The students in Health and Life Sciences have to learn reflective writing; contemplating their placement experiences. One of the biggest problems most students have is linking their experience to theory and research. That problem places writing sometimes into the category: deliberations in a teenage-diary. The students are not happy with their writing, and often express frustration that they sound corny, cheesy, and repetitive. Expecting the students to use the Gibb’s cycle for reflection, just makes the matter worse, not at least because this model redefines ‘evaluation’ and ‘analysis’. Analysis—as commonly defined—the: establishing of ‘What is?’ should come before ‘evaluation’ the value-judgement of ‘What is?’. So besides the messy terminology, the six steps make the model very mechanistic and most students become stuck in the actualities of dealing with the model instead of focussing on their actual reflection.
Now I devised a group-work activity that should address the issue of linking reflection and theorising. I made fortune cookies from four different coloured felt pieces. The first colour I am going to fill with poor reflective writing (52% mark), the second colour will have somewhat better writing, third colour will contain writing from a strong student paper (78% mark) and the final colour contains excerpts from journal articles referring to the different scenarios.

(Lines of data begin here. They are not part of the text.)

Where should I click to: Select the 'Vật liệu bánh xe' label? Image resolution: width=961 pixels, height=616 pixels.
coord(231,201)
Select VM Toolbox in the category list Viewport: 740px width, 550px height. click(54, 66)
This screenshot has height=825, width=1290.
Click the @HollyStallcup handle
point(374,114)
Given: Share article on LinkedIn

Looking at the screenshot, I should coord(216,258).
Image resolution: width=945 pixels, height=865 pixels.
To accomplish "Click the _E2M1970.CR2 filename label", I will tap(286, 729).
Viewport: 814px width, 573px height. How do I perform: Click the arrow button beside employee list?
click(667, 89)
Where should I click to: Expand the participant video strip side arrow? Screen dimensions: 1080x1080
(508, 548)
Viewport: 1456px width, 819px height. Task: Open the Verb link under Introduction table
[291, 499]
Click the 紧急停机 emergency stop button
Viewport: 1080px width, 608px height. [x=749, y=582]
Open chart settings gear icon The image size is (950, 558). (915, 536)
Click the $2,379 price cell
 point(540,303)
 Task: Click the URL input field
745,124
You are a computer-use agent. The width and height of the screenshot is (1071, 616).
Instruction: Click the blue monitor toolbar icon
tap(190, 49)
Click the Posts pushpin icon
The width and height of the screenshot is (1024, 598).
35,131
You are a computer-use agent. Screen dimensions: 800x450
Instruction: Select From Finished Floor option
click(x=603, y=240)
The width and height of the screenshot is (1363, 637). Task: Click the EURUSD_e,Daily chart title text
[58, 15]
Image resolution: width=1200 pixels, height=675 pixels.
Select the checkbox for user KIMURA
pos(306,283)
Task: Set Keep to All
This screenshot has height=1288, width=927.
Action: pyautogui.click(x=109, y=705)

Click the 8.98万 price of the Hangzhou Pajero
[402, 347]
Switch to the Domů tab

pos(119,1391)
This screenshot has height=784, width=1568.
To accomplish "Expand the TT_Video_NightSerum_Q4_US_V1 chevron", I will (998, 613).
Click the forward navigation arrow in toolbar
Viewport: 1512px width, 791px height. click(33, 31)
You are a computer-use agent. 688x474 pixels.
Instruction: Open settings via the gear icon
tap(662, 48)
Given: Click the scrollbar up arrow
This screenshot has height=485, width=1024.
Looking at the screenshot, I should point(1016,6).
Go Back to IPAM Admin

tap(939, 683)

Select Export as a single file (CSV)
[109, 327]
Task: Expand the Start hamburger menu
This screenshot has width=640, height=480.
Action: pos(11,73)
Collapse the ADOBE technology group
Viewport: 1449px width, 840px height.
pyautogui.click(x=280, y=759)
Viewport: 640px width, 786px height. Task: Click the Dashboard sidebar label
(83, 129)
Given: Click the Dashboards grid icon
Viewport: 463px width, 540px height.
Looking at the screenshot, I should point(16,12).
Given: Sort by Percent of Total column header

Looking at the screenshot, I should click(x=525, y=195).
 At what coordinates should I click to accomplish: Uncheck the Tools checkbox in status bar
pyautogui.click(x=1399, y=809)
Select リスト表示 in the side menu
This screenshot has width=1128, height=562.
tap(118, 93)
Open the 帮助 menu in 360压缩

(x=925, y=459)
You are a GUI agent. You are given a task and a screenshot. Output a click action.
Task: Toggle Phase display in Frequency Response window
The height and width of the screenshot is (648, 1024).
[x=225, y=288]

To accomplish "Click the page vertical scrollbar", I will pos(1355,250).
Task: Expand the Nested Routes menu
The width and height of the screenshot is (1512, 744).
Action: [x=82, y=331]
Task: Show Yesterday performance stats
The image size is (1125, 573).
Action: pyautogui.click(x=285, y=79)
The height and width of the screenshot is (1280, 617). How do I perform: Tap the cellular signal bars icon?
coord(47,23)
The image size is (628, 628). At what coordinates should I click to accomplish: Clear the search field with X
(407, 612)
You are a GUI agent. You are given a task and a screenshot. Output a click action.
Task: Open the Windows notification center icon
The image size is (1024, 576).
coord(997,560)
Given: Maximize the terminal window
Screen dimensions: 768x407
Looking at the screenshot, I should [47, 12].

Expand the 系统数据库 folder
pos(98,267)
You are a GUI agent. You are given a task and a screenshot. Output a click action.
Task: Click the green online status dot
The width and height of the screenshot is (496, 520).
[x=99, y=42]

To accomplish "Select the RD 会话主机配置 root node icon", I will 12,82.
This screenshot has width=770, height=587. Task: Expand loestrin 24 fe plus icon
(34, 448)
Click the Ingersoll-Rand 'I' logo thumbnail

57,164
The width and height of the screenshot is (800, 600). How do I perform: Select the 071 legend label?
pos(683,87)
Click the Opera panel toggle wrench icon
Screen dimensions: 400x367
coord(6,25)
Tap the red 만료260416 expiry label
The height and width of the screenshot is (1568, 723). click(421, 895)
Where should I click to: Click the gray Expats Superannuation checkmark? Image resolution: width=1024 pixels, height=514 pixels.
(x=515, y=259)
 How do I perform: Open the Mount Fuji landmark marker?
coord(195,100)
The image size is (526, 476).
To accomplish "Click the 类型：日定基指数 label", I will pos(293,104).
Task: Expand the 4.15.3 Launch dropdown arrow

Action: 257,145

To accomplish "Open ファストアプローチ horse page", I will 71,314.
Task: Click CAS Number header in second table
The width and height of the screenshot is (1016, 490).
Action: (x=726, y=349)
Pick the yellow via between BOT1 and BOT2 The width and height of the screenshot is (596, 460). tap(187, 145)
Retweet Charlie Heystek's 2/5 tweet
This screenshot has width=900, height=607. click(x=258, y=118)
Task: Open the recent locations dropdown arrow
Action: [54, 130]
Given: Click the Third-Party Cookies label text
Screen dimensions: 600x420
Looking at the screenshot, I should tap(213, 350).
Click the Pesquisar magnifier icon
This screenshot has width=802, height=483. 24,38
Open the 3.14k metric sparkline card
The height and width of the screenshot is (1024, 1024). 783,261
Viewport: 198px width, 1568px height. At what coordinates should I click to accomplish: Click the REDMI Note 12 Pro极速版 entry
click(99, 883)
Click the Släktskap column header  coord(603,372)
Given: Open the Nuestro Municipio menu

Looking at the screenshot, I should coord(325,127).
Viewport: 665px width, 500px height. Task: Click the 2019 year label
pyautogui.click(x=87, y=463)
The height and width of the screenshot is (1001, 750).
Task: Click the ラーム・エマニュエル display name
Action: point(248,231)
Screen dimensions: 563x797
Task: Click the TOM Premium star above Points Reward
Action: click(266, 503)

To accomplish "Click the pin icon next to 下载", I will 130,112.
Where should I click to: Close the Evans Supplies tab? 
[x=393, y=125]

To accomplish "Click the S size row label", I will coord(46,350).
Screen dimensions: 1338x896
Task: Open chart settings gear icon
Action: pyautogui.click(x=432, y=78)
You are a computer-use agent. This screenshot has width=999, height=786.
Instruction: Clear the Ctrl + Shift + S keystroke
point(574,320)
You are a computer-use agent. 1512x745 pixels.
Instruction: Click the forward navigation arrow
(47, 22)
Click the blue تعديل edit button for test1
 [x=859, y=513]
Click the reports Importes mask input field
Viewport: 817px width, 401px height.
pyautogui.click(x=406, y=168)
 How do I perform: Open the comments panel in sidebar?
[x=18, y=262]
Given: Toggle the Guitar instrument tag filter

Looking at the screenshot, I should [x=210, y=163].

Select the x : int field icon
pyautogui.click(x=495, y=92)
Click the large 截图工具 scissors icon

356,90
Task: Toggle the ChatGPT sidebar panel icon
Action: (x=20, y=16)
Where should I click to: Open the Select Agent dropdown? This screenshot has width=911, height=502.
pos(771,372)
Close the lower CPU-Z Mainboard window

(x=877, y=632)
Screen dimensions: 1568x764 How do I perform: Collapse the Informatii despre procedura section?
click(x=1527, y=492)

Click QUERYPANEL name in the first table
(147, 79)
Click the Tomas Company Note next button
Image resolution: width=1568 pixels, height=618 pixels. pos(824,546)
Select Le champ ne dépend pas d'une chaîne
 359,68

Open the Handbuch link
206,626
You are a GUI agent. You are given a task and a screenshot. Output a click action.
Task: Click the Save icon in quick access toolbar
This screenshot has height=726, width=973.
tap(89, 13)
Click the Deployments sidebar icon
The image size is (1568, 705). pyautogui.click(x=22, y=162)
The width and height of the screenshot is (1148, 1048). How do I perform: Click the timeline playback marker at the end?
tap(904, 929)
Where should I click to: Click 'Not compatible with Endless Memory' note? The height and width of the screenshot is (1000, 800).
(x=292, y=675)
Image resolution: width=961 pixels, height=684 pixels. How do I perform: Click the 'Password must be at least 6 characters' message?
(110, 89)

The students have to read their fortune cookie and then find the class-mates with the suitably fitting fortune cookies: combining the appropriate scenario, reflection and theories. Subsequently, the students have to share which scenario they used, how they reformulated the crude reflection, and link it to the journal article excerpts (which I will choose so that various combinations are possible). After this we are going to discuss the issues that emerged from the exercise.
As usual I will post how the session went, and if it worked the way I thought. The instructions for the fortune cookies I got from Curlybirds website.
I have used this exercise with both groups in the first year programme.
First group: I asked the group not to find the right colour but to find the scenario, reflection and possible literature that would fit to their piece of writing. This was too much for first years students and they were very insecure and confused about the task. So we spend a long time going through the different examples and discussing the strengths and weaknesses.
Second group: To make it easier I used the same quotes but colour coded it, asking the students to have all the yellows, oranges etc coming together. Read all the quotes and decided on the quality of the writing. This was still to demanding for my first years’. I was a bit worried to learn that most of the students had difficulties discerning between the poor quality writing and actual journal article quotes.
So the conclusion for this exercise is that my students would have needed much stronger scaffolding of the exercise and I need to find a better way for them to focus on the different levels of language.